**Document passage**
Professor Huxley tells us, it is true, that such an idea could be entertained by no one whose mind had ever been illumined by a ray of scientific thought. In face of this it is rather remarkable to find that the idea was undoubtedly entertained by Mr. Darwin, who took for granted that to deny Purpose is to affirm Chance.

I am conscious [he wrote to Asa Gray]155 that I am in an utterly hopeless muddle. I cannot think that the world, as we see it, is the result of chance; and yet I cannot look at each separate thing as the result of Design.

And again:156

I cannot any how be contented to view this wonderful universe, and especially the nature of man, and to conclude that everything is the result of brute force. I am inclined to look at everything as resulting from designed laws, with the details, whether good or bad, left to the working out of what we call chance. Not that this notion at all satisfies me.

**Information supplied**
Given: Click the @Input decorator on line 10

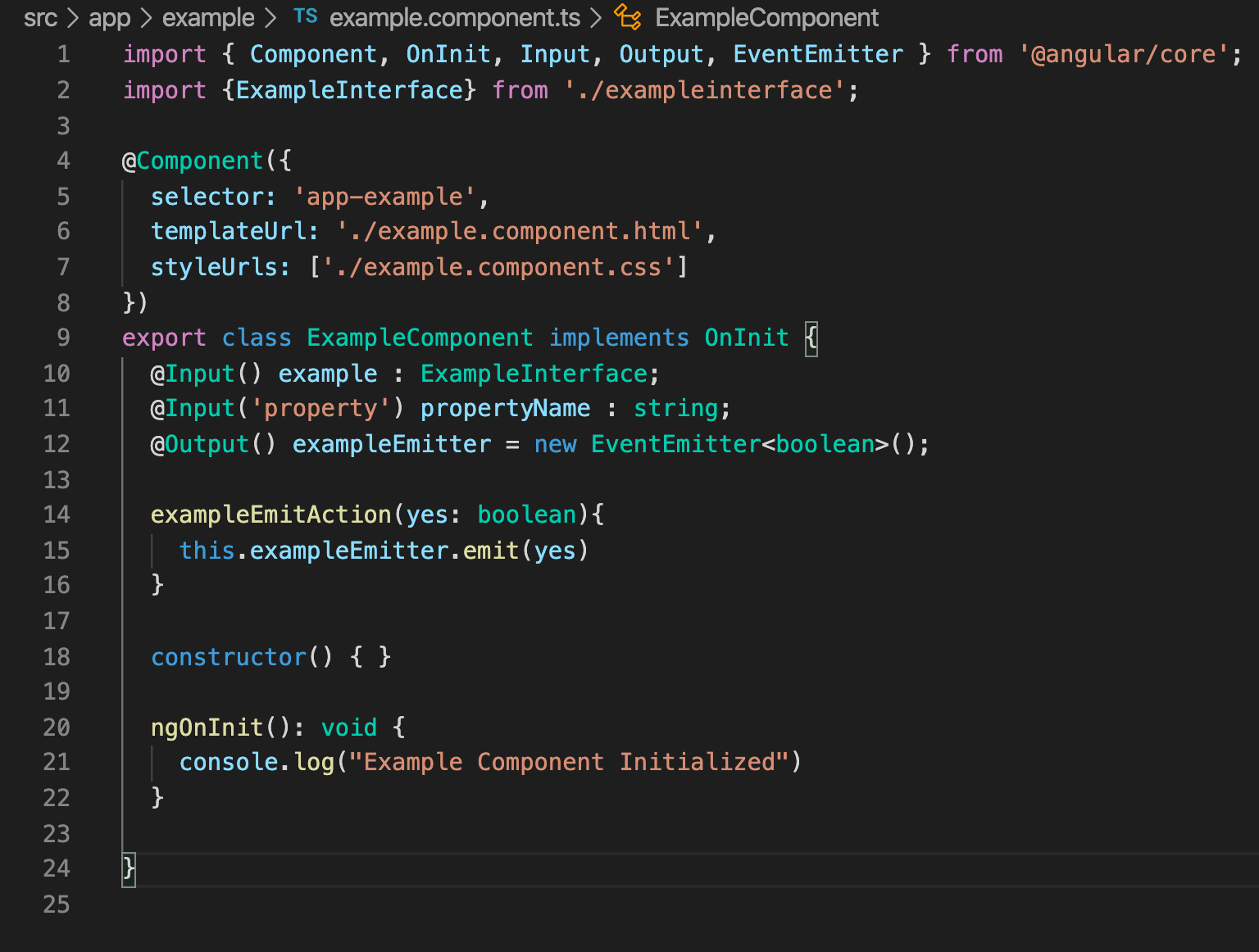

**Exercise description**
In the passage about Darwin and design, to whom did Darwin write that he was "in an utterly hopeless muddle"?

**Task output**
Asa Gray